3.ベーシックインカムが注目される理由
なぜ、ベーシックインカムに注目が集まるかというと、色々な背景や文脈がありますが、今の社会保障制度が持っている課題を解決してくれそうな感じするからですね。いくつか課題を挙げてみましょう。
① 支援が必要な人に届かないという問題。
生活保護の申請が大変とか、審査が厳しくて認められない場合があるとか、生活保護受給者おレッテルを貼られるのが嫌だから申請したくないとか、本当は困窮しているのに生活保護を受けていない人もいます。
また、雇用保険(失業保険という名前が分かりやすい人がいるかもしれません)は、解雇されたり、仕事を辞めた時に、次の仕事を探す間の生活を支えるお金がもらえる仕組みですが、雇用されている人が対象なので、自営業やフリーランスのような人は対象外です。また、雇われて働いている人の中でも週20時間以上働いている人が対象なので短時間勤務の人は対象外です。
② 制度の狭間の不公平問題
制度に入れるかどうか、実際にお金をもらえるかどうかについては、決まった条件があるわけですが、その条件にぎりぎり合う人とそうでない人の不公平感の問題です。
例えば、細かいことをいうと週21時間働いている人は雇用保険に入れますが、週19時間の人は入れないという問題。
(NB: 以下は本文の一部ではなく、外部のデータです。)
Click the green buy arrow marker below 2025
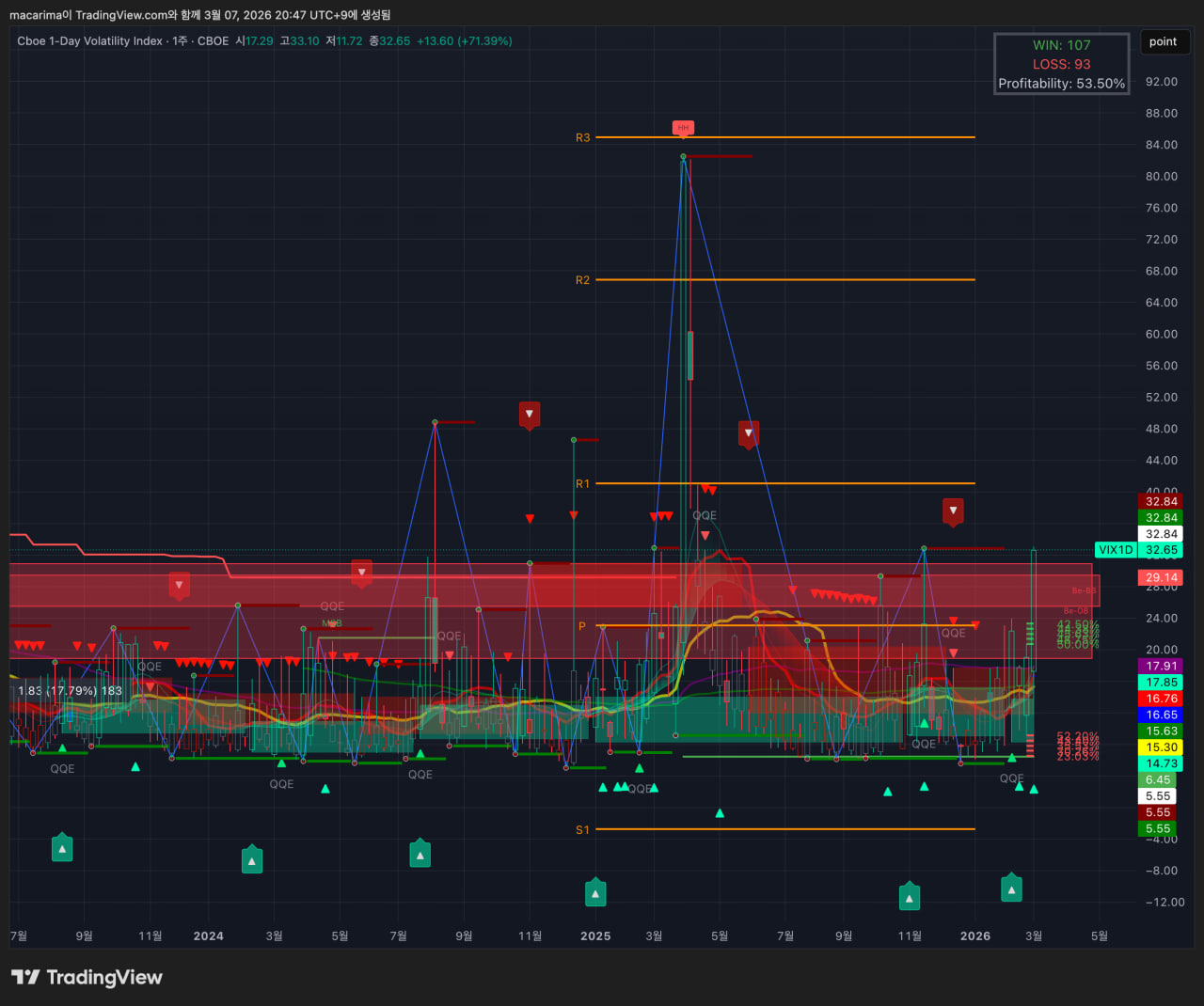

どちらも似たような人だけど不公平ではないかという話ですね。
また、もらえる金額が所得によって変わったり、高齢者の医療の自己負担(医療機関の窓口で自分で払う金額)も所得によって異なりますが、その所得を超えるか超えないかで、かなり損得が変わってくるので不公平ではないかという問題もあります。どこかで線を引く以上こういうことが起こります。
③ 不正受給の問題
生活保護で時々話題になりますが、本当は困っていないのにもらっている人がいるのではないか、制度を悪用している人がいるのではないか、それは不公平だという問題です。
④ 役所の仕事の非効率さの問題
一定の条件の人にお金を配るので、申請に来た人が条件に当てはまるかどうかチェックする仕事が役所に発生します。 ここに、役所のマンパワーが必要になりますし、審査する人によって判断が異なることもありえます。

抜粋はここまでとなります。